"The Lawn Mower Repair Man's Front Page"
Think safety. Working on fuel systems can be hazardous. Work only with good ventilation and away from any source of sparks, flame or high heat. Dispose of any fuel in a proper manner. Check with your local recyclers such as places that accept used oil.
This page is for simple quick repairs of minor problems. If any varishing is found a complete carb overhaul should be performed. If your carb needs a complete overhaul it should be done by an experienced technician. If any rusting or corrosion is found, the carb should be replaced.
Don't alter the settings of the governor when repairing the carb, unsafe overreving or poor performance may occur if the governor speed is altered and the only way to set it correctly is with a tach. Repair is repair. Altering a carb from the way it was built is illegal on engines built since 1995. C.A.R.B. and E.P.A. laws prohibit altering from original any parts or components that are considered related to emission controls.

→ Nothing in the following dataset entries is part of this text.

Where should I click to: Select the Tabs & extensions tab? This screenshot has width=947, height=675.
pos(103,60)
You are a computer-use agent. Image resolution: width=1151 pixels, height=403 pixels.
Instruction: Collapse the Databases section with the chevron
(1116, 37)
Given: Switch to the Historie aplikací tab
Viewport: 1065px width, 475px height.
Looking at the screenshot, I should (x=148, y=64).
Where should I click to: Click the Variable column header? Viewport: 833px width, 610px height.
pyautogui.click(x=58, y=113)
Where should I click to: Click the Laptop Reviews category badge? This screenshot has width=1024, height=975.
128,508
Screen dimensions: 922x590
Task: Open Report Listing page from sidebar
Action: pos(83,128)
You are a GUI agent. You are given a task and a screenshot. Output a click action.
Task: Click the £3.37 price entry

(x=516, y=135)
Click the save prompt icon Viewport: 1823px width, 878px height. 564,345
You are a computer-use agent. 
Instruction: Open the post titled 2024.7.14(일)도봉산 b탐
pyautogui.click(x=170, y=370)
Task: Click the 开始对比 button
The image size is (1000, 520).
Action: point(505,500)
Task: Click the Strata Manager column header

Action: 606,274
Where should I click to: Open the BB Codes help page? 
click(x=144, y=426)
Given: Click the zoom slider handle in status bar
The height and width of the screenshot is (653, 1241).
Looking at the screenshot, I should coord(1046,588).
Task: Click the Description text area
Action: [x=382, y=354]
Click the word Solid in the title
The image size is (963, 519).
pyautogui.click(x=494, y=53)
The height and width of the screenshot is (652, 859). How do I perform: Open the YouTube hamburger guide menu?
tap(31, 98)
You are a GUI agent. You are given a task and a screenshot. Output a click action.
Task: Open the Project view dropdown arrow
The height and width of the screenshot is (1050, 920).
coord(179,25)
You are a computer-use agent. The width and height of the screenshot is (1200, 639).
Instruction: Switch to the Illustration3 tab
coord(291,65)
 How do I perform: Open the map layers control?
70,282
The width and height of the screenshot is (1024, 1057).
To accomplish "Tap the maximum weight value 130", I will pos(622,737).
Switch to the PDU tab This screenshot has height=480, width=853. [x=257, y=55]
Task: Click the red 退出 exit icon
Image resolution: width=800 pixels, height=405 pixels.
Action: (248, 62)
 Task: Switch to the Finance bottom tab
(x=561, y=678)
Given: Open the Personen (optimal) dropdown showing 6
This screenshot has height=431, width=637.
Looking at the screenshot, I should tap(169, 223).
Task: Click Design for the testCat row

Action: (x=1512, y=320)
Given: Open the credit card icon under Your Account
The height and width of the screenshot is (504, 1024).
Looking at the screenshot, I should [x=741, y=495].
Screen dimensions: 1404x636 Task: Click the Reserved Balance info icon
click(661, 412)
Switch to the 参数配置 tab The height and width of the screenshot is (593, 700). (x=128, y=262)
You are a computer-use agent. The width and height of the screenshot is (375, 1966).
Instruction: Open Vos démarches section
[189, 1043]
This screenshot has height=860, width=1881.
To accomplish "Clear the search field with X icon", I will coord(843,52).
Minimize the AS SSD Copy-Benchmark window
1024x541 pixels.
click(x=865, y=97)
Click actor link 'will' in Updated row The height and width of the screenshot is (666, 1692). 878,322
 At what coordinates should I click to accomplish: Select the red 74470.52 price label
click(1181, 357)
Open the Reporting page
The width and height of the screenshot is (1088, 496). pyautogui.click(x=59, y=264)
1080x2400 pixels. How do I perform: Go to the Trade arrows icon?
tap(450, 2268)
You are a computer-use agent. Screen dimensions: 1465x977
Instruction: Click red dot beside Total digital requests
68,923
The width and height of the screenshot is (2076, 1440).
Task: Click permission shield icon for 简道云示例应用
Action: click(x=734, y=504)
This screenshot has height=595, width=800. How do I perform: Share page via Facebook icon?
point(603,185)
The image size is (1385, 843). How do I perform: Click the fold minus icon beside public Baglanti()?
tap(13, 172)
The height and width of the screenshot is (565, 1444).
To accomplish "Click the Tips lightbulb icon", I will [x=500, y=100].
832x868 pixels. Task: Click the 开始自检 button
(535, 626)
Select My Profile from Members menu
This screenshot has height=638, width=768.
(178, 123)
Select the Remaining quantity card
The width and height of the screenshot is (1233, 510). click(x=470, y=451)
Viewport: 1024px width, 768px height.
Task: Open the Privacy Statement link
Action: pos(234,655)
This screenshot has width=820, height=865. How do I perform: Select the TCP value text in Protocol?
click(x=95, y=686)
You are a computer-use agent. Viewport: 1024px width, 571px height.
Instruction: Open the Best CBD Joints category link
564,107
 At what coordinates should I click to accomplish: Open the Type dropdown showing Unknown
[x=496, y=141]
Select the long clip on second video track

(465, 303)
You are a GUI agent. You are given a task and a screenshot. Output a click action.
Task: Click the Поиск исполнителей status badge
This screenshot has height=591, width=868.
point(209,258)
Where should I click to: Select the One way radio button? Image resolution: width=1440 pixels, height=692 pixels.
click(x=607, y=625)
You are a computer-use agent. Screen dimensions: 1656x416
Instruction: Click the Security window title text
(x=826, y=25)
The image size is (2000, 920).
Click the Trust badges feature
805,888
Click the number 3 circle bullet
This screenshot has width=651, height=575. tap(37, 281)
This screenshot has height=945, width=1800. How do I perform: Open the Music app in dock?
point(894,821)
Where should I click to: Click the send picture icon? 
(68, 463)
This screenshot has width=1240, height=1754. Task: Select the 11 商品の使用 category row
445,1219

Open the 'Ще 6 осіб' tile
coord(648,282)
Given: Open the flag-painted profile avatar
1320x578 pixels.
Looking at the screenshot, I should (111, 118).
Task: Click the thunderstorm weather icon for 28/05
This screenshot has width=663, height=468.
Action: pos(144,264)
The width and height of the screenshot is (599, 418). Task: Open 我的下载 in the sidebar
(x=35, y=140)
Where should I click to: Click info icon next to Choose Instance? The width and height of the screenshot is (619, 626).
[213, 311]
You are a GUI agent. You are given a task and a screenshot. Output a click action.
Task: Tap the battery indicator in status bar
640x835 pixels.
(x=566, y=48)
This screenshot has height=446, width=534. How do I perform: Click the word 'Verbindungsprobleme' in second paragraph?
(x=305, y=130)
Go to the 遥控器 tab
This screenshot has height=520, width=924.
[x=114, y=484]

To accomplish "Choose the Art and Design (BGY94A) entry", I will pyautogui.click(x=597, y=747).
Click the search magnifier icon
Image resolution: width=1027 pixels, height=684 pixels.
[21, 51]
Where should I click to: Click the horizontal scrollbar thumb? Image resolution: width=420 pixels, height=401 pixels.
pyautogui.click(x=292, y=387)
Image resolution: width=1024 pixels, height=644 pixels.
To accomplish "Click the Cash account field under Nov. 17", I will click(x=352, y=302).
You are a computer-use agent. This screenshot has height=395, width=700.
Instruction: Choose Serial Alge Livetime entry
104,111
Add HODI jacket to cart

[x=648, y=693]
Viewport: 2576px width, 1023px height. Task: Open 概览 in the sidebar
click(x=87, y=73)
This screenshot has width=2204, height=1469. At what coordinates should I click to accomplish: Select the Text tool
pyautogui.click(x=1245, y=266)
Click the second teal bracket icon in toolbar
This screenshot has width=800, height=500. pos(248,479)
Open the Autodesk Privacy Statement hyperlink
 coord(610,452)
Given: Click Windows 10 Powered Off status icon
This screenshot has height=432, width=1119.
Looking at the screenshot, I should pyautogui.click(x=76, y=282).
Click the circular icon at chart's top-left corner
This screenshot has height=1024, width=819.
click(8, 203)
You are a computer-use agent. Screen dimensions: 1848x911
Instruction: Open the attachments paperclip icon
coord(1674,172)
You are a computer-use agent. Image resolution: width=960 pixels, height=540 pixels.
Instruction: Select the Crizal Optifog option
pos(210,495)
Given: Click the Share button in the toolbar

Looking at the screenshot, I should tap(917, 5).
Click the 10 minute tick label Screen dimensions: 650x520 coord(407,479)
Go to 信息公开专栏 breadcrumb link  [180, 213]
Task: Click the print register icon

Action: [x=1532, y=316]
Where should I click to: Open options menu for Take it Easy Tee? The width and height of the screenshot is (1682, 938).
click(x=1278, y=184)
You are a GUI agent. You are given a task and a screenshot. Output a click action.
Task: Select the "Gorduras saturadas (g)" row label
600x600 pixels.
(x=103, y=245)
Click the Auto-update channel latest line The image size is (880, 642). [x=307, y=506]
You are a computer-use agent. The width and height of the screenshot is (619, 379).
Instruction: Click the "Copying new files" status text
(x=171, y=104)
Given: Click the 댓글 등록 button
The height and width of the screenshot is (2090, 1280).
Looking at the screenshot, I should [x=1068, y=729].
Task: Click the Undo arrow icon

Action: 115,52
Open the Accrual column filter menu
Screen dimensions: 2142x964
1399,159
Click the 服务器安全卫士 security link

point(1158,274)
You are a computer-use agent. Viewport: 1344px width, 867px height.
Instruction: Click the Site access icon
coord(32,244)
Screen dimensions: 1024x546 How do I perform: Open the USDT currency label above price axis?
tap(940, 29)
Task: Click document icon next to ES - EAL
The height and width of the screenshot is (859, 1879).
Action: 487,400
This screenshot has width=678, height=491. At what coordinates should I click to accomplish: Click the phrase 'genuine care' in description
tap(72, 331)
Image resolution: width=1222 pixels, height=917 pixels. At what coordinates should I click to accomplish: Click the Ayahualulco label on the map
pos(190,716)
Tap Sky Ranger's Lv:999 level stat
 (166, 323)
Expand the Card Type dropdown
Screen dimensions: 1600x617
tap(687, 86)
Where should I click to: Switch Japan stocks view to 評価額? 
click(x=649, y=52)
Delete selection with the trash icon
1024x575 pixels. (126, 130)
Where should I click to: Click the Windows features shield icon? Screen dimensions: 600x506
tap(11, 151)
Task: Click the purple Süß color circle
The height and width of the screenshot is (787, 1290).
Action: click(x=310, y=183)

What we're going to deal with here is the delivery of fuel from the fuel tank to the initial stages of flow through the carb. Any further repair should be done by an experienced technician.
1. Fuel. 30 days. That's it. Any older and it shouldn't be in use. Don't believe it? Someday you will. When at all possible, avoid use of alcohol spiked fuel. During winter months this may not be possible but the rest of the year it is. Although not needed, try to use mid grade or better. Better quality means less chance for problems.
2. Fuel cap. Sometimes the breather in the fuel cap can become clogged. As fuel is used, air must replace the lost volume in the tank or a vacuum is created which will stop fuel flow to the carb. Your engine may start and run fine for a while, sputter and quit. Often it will fire right back up only to die quickly. The initial run time will be 5 to 15 minutes depending on conditions. Verification; Using caution not to stick your foot under the mower, when the engine starts to sputter, reach down and loosen the fuel cap for a second and re-tighten. If the engine comes back to life after loosening the cap, the breather is clogged. Some caps have a small hole in the top which can be cleaned out, often it's best to just replace the cap. If loosening the cap does no good, move along looking for another cause of the problem.
3. Fuel flow from tank to carb. Softly clamp the fuel line closed. Remove fuel line from carb and then release clamp. Place a catch container beneath the fuel line and let the fuel flow a few seconds. If the fuel only dribbles, check for obstruction in tank screen or a kink or other damage to the fuel line. If fuel flows good at first and then turns to a dribble or stops, see #2 above. If the fuel line is damaged, hard or mushy, replace it. A hard stiff fuel line is just old. A mushy fuel line indicates deterioration from old fuel. Be prepared to find old fuel problems with the carb as well.
4. At this point, good fuel and fuel flow to the carb has been verified. Once again, sofly clamp the fuel line, just enough to stop fuel flow. Remove the carb float bowl nut/bolt and unclamp fuel line. With catch container below the bowl watch for fuel flow. Initially while the bowl drains there will be a rush but as the bowl empties the continuing flow will be much slower due to the size of the inlet needle. However, constant fuel drainage should exist. If not, the inlet passage or float needle has an obstruction. If reduced but steady flow is present, softly clamp fuel line. Fuel flow into the float bowl has now been verified.
5. Inspect the bowl retaining nut. This is actually a bolt but for some reason has always been called a nut. Near the head of the bolt is a cross drilled hole. Through the center of the bolt is a small hole drilled down to the cross drilled hole. On Tecumseh's, the center hole is at the bottom of an open recess in the bolt. On this style Tecumseh there will be an additional, smaller hole drilled into this recess from the side in some bolts.
Briggs bowl nut.
Tecumseh Bowl nut
Use carb spray cleaner with small tube attached to clear out these small holes. The small holes are the metered jets. If any blockage cannot be removed with cleaner, find a thin twist tie wire and strip off the paper or plastic. Using this wire, carefully probe the holes to clear obstruction. Remember, these holes are the metered jets and you only want to clear them, not enlarge. Only probe to push out any obstruction. Enlarging the jet holes will cause the engine to run rich and constitute an emission alteration which is not allowed by law. Up the center of the carb is a post which the bowl nut screws into. In that post is the main nozzle. While the bowl nut is out, use the carb spray cleaner and spray up the middle of the post to clear the main nozzle. In the throat of the carb, just before the venturi, will be one or two air bleed holes. Use the carb spray cleaner with tube attached and spray through them also.
If there is still fuel delivery problem, it would be best to have a pro take over. It's just about impossible to do all the tests needed without some specialized tools and not many home diyer's have them.